Briefly

Washington, D.C.

Voters say Kerry wrong to cite gay daughter

An overwhelming majority of voters believe it was wrong for John Kerry to have mentioned in Wednesday’s presidential debate that Vice President Dick Cheney’s daughter is a lesbian, according to The Washington Post tracking survey.

Nearly two in three likely voters — 64 percent — said Kerry’s comment was “inappropriate,” including more than four in 10 of his supporters and half of all swing voters. A third — 33 percent — thought the remark was appropriate.

Kerry made the comment when asked if he believed homosexuality was a choice. He said, “If you were to talk to Dick Cheney’s daughter, who is a lesbian, she would tell you that she’s being who she was, she’s being who she was born as.”
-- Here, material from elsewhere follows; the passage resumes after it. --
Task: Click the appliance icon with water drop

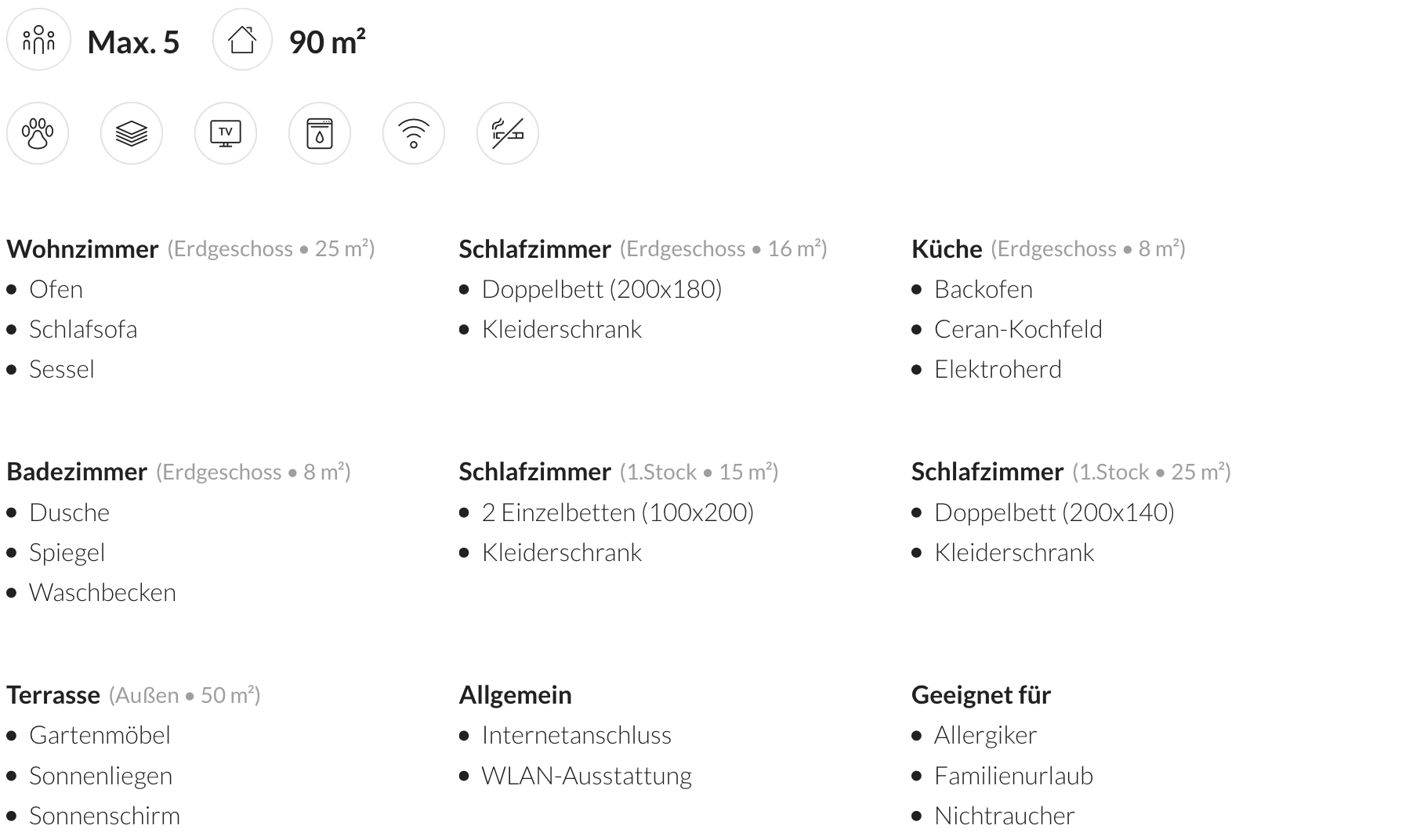Action: (x=320, y=133)
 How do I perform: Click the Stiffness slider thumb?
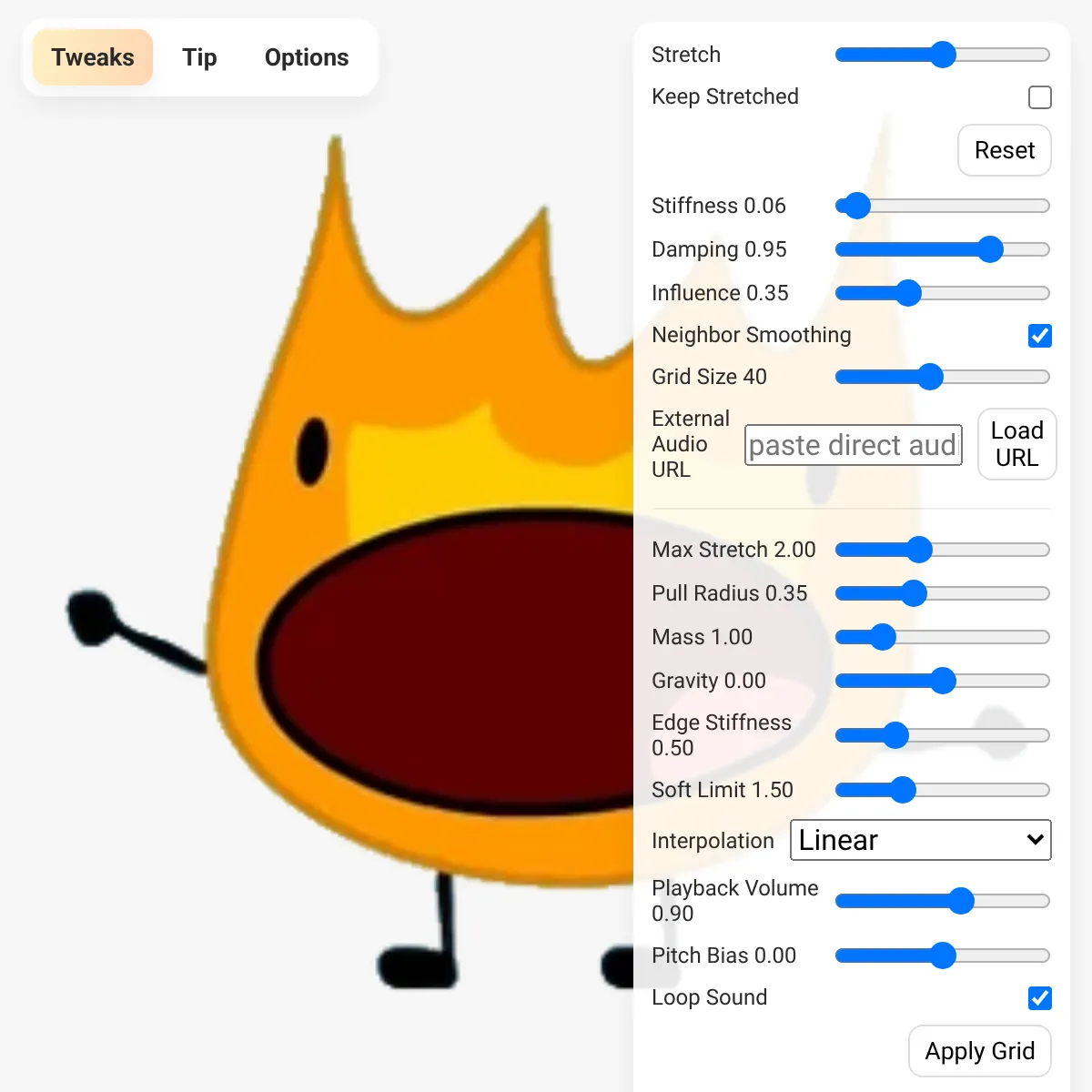click(857, 206)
Cheney has two daughters and one of them, Mary Cheney, has been open about being gay.

Washington, D.C.

Poll: Security issues dominating attention

National security issues such as the war in Iraq and terrorism are dominating voters’ attention in the final weeks before Election Day, Associated Press polling found.

Along with security issues like war and terrorism, the economy and health care were near the top of the list of the nation’s most important problems in an AP-Ipsos poll.
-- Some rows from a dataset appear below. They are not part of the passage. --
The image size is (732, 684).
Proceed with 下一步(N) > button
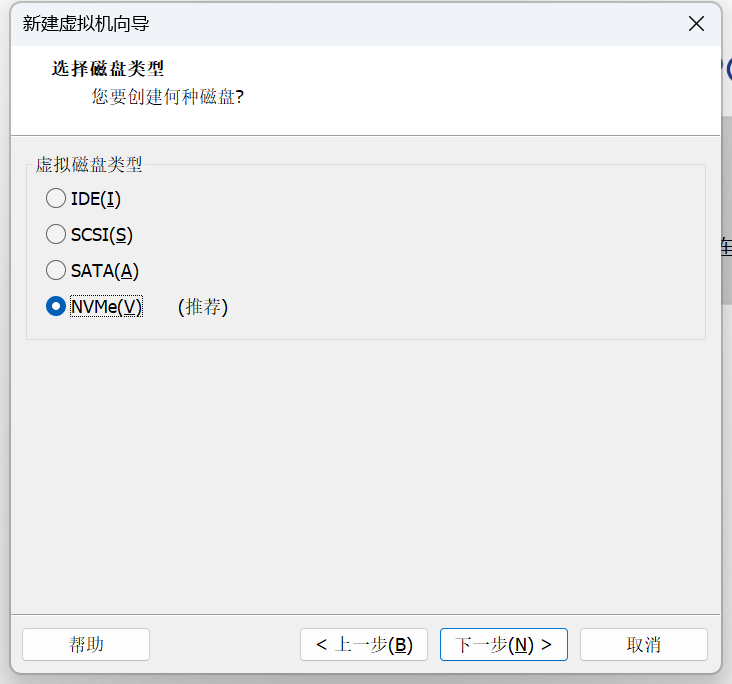[504, 644]
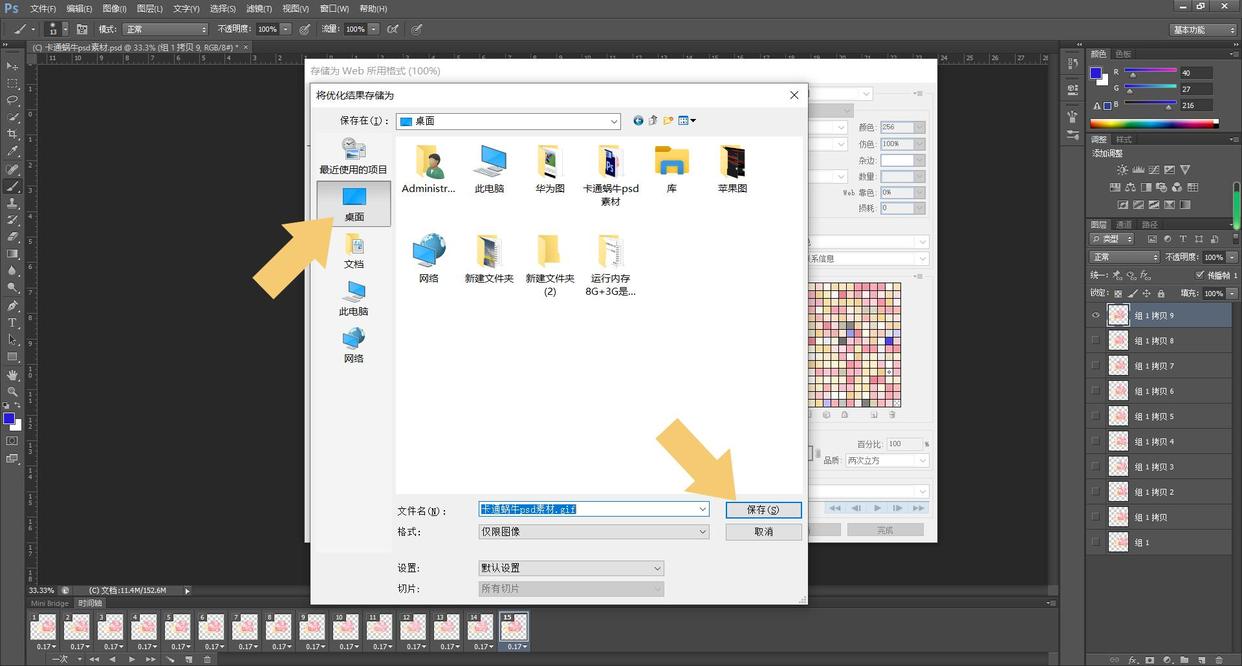Click the create new folder icon
The image size is (1242, 666).
[668, 121]
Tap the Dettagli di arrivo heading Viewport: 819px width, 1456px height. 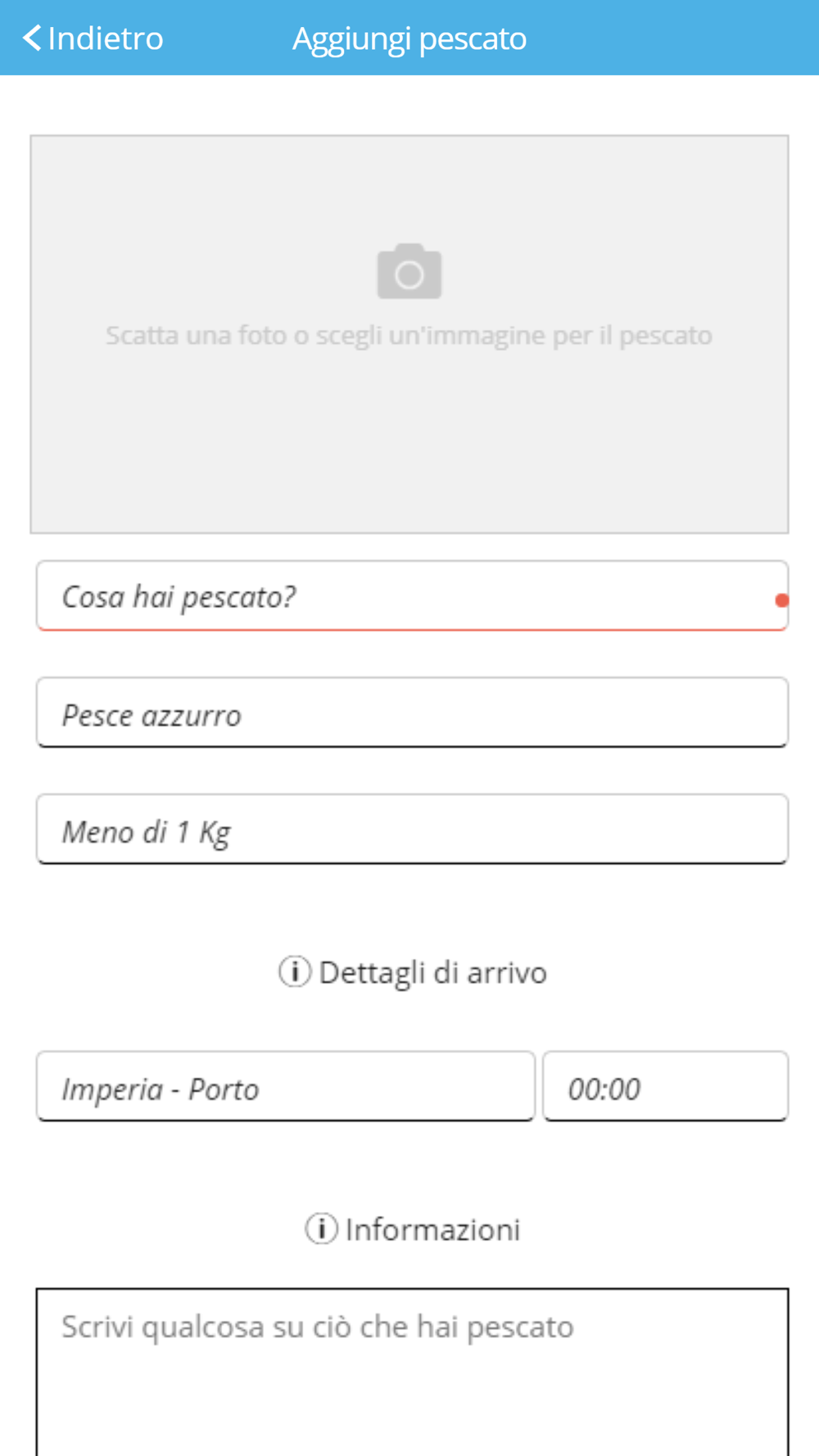(x=432, y=973)
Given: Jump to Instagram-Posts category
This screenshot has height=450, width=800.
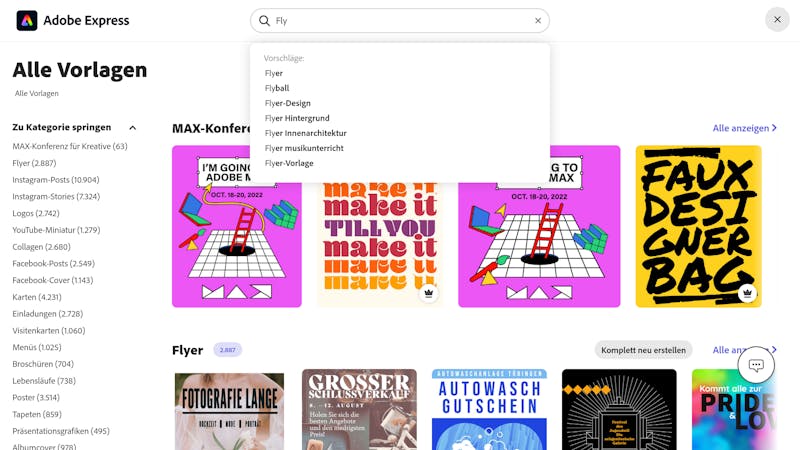Looking at the screenshot, I should 56,180.
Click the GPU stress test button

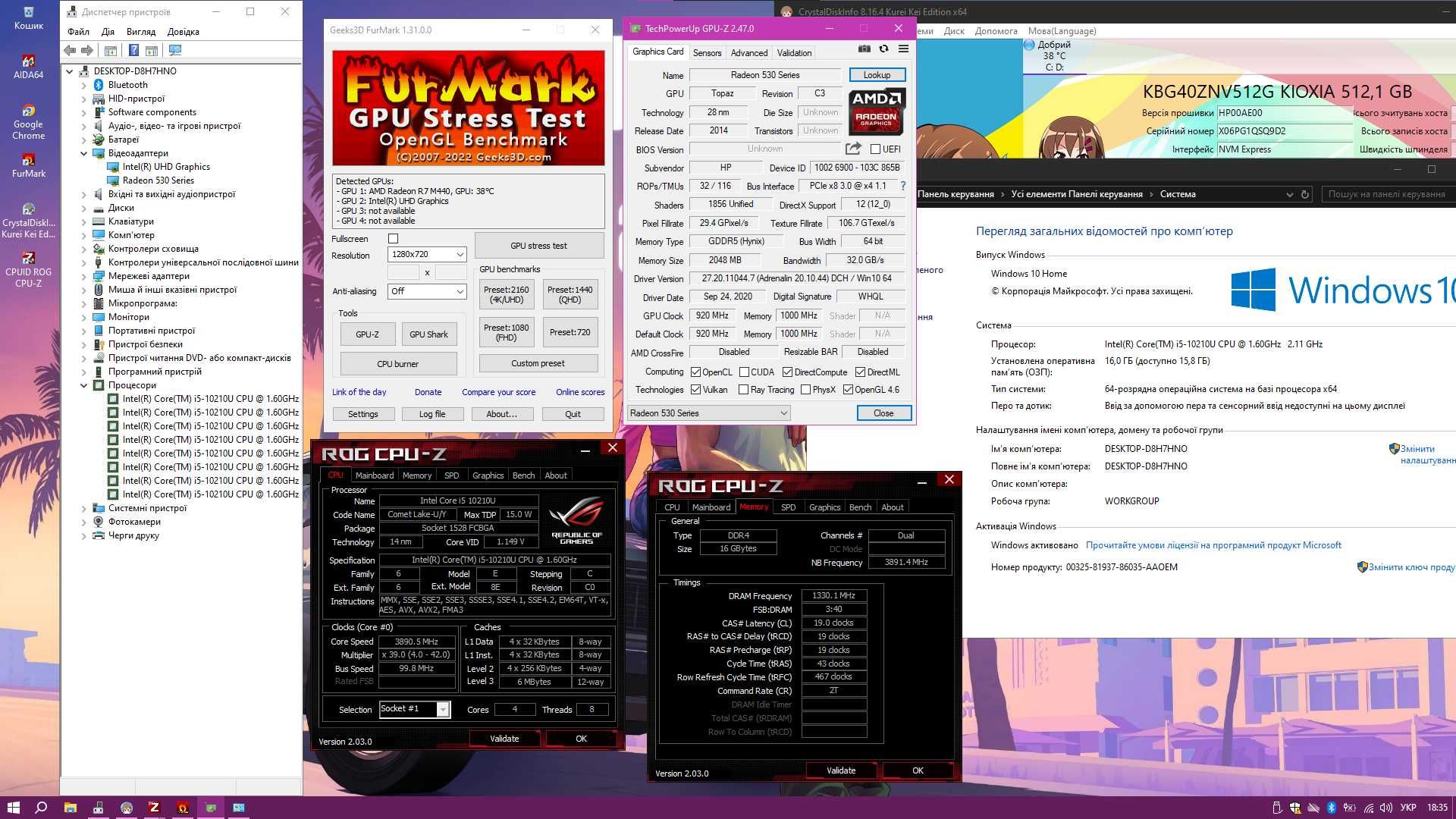pyautogui.click(x=538, y=246)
In a poll by CBS News in October 2000, the most important problems were Social Security, education and health care.

National security issues were picked by 55 percent of Americans as the most important problems facing the nation, according to the poll taken in early October — up from 43 percent who named national security issues in an April poll.

Washington, D.C.

Even little campaigning uncertain for Clinton

President Clinton, laid further low than he expected by heart surgery last month, will not make any more than a few cameo appearances on behalf of Democratic nominee John Kerry, and even an abbreviated schedule is far from certain, according to friends and Democratic officials.

Clinton has been recuperating from his Sept. 6 quadruple bypass surgery at his home in Chappaqua, N.Y., with a regimen that has included mile-long walks. He is exhausted after each walk, friends said, and he remains in pain from the chest incision.